CONSOLIDATED FINANCIAL STATEMENTS

(Expressed in thousands of U.S. Dollars except share and per share data)

 

Loan payable to affiliate company: On March 19, 2021, Navios Acquisition entered into a secured loan agreement with a subsidiary of N Shipmanagement Acquisition Corp., an entity affiliated with Navios Acquisition’s Chairman and Chief Executive Officer, for a loan of up to $100,000 to be used for general corporate purposes. The Loan has a term of two years, scheduled amortization and bears interest at a rate of 11% per annum, payable quarterly, and arrangement fees of $1.165 paid at closing, which is presented under the “Debt issuance costs” in the condensed consolidated statements of cash flows.
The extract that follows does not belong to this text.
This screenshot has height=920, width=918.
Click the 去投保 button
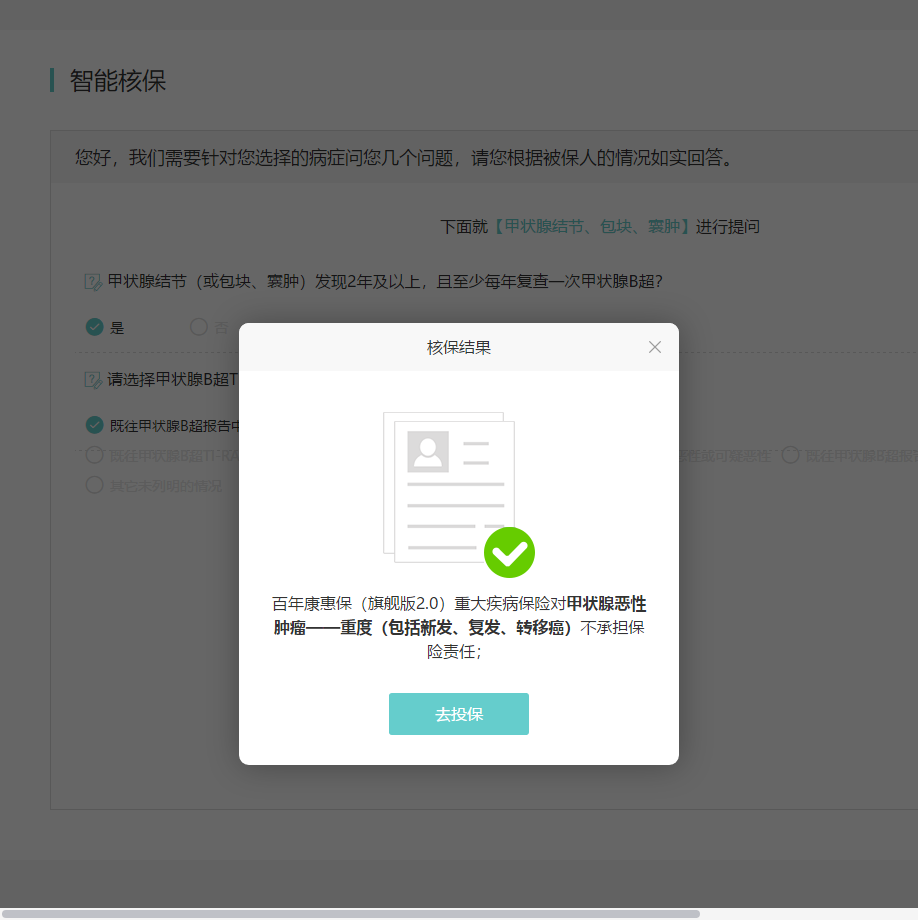(x=458, y=713)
Navios Acquisition may elect to defer all scheduled amortization and interest payments, in which case the applicable interest rate is 12.5% per annum. For the three month period ended March 31, 2021, Navios Acquisition drew $18,000 which is presented under the “Current portion of loan payable to affiliate company” and “Loan payable to affiliate company, net of current portion” in the condensed consolidated balance sheets. Subsequently to March 31, 2021 to date, Navios Acquisition drew an additional amount of $29,200.

NOTE 13: COMMITMENTS AND CONTINGENCIES

In September 2018, Navios Acquisition agreed to a 12-year bareboat charter-in agreement with de-escalating purchase options for Baghdad and Erbil, two newbuilding Japanese VLCCs of 313,433 dwt and 313,486 dwt, respectively. On October 28, 2020, Navios Acquisition took delivery of the vessel Baghdad. The average daily rate under bareboat charter-in agreement of Baghdad amounts to $21. On February 17, 2021, Navios Acquisition took delivery of the Erbil. The average daily rate under bareboat charter-in agreement of Erbil amounts to $21.
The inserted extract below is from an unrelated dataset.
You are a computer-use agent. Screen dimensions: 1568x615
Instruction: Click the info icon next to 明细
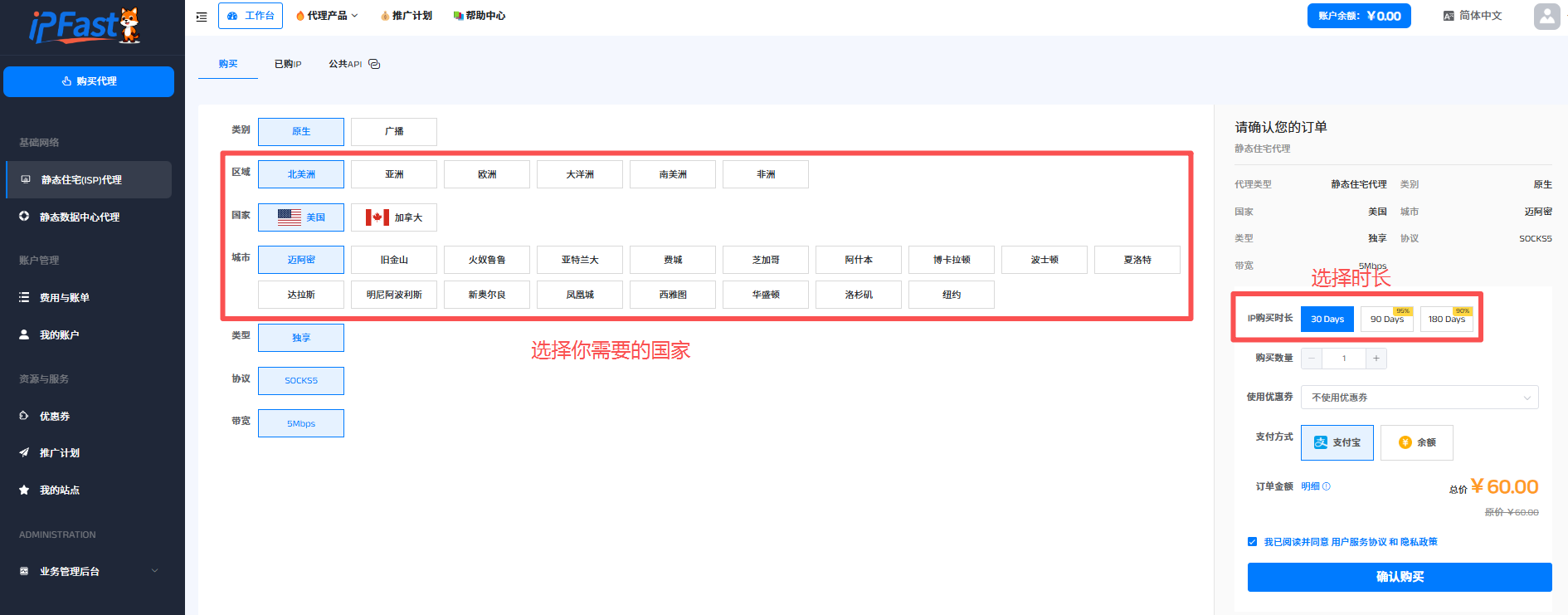[1327, 486]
In the first quarter of 2019, Navios Acquisition exercised its option for a third newbuilding Japanese VLCC of approximately 310,000 dwt under a 12 year bareboat chartered-in agreement with de-escalating purchase options. The vessel is expected to be delivered in the third quarter of 2021.

In the second quarter of 2020, Navios Acquisition exercised its option for a fourth newbuilding Japanese VLCC of approximately 310,000 dwt under a 12 year bareboat charter agreement with de-escalating purchase options and expected delivery in the third quarter of 2022.

The future minimum commitments as of March 31, 2021 of Navios Acquisition under its bareboat charter-in agreement are as follows:

 

     Amount  

Lease Obligations (Bareboat Charter-in):

  

Year

  

March 31, 2022

     20,630  

March 31, 2023

     29,981  

March 31, 2024

     32,062  

March 31, 2025

     31,974  

March 31, 2026

     31,974  

March 31, 2027 and thereafter

     224,271  

Total

     370,892  

The Company is involved in various disputes and arbitration proceedings arising in the ordinary course of business. Provisions have been recognized in the financial statements for all such proceedings where the Company believes that a liability may be probable, and for which the amounts are reasonably estimable, based upon facts known at the date of the financial statements were prepared. In the opinion of the management, the ultimate disposition of these matters individually and in aggregate will not materially affect the Company’s financial position, results of operations or liquidity.

NOTE 14: COMMON STOCK

Common Stock

In February 2018, the Board of Directors of Navios Acquisition authorized a stock repurchase program for up to $25,000 of Navios Acquisition’s common stock, for two years. Stock repurchases were made from time to time for cash in open market transactions at prevailing market prices or in privately negotiated transactions. The timing and amount of repurchases under the program were determined by management based upon market conditions and other factors. Repurchases were made pursuant to a program adopted under Rule 10b5-1 under the Securities Exchange Act of 1934, as amended. The program did not require any minimum repurchase or any specific number or amount of shares of common stock and was suspended or reinstated at any time in Navios Acquisition’s discretion and without notice. Repurchases were subject to restrictions under Navios Acquisition’s credit facilities and indenture. The program expired in February 2020. Up to the expiration, the Company had repurchased and cancelled 735,251 shares of common stock, at a total cost of approximately $7,493.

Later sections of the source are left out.